**What you will do:**
The answer must be every line from the entries below that contains "chevron".

__________

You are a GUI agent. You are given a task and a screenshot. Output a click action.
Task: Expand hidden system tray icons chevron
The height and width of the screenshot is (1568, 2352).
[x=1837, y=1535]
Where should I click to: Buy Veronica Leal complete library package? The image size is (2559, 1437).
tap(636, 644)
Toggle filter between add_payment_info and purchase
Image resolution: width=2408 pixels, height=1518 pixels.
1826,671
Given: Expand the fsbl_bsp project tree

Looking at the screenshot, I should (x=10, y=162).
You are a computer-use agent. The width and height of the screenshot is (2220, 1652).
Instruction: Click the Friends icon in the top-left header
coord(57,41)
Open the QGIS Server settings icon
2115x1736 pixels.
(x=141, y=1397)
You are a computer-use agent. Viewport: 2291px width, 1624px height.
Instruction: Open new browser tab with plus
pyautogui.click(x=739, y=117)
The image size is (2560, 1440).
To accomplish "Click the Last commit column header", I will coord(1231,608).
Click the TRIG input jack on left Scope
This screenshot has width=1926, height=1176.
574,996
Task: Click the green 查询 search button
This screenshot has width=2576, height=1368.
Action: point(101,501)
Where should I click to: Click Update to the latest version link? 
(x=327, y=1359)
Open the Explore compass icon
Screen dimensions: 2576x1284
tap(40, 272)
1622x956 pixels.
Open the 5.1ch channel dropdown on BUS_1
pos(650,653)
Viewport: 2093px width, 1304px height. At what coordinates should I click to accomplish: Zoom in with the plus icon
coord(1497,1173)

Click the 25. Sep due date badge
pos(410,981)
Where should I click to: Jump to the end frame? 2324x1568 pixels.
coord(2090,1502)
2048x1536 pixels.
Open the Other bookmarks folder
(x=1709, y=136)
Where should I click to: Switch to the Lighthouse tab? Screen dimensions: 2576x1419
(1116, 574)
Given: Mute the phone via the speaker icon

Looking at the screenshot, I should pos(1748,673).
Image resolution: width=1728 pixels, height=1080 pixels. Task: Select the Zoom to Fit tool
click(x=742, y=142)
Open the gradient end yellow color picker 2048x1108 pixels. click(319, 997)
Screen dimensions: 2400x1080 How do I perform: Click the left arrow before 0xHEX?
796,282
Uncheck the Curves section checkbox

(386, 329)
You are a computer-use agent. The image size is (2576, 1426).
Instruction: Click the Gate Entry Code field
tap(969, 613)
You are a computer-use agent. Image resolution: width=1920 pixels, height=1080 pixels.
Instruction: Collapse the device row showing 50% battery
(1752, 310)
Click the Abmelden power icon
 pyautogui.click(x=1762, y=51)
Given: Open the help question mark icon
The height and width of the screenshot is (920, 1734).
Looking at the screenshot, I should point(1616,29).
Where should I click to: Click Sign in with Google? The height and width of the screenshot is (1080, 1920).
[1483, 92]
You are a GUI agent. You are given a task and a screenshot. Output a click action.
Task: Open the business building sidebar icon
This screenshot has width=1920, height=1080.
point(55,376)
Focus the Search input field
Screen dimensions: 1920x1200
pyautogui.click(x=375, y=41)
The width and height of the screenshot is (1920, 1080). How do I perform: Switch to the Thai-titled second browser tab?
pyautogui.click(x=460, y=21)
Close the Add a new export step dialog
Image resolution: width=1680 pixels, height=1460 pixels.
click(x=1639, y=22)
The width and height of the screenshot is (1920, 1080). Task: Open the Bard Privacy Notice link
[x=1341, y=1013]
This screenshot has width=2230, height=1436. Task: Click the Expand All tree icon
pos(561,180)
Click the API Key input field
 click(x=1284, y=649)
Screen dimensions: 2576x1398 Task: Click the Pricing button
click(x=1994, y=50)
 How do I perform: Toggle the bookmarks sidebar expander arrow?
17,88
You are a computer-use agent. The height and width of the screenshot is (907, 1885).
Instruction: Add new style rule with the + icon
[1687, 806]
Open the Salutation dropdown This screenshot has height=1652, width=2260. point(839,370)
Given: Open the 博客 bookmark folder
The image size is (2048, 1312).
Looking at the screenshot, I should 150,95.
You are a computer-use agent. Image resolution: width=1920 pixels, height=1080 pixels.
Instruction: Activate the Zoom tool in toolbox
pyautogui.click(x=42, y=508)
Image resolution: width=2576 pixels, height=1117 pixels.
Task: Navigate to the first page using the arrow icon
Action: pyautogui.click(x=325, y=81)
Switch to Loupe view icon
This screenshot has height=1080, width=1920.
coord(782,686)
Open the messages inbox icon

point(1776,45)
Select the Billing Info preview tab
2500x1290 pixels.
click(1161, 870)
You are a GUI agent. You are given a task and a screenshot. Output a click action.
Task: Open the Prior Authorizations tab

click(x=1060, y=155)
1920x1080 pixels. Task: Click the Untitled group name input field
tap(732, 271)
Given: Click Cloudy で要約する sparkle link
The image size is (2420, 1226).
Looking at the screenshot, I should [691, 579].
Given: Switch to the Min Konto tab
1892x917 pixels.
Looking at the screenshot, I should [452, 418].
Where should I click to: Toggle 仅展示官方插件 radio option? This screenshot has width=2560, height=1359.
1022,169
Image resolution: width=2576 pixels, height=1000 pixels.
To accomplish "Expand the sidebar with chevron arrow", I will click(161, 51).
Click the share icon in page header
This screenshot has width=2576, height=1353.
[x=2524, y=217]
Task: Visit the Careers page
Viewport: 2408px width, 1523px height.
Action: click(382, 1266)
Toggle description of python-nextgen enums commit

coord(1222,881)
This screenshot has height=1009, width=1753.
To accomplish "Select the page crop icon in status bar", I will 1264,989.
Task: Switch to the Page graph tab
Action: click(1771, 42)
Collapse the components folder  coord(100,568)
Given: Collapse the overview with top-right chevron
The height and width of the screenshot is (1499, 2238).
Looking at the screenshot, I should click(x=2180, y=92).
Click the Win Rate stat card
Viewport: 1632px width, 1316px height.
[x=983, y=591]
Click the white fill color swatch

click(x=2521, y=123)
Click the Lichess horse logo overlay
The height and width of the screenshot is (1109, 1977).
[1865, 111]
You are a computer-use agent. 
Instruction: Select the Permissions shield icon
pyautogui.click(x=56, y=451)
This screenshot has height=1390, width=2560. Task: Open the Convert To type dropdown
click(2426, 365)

__________

**Answer to this task:**
Task: Expand hidden system tray icons chevron
To accomplish "Expand the sidebar with chevron arrow", I will click(161, 51).
Given: Collapse the overview with top-right chevron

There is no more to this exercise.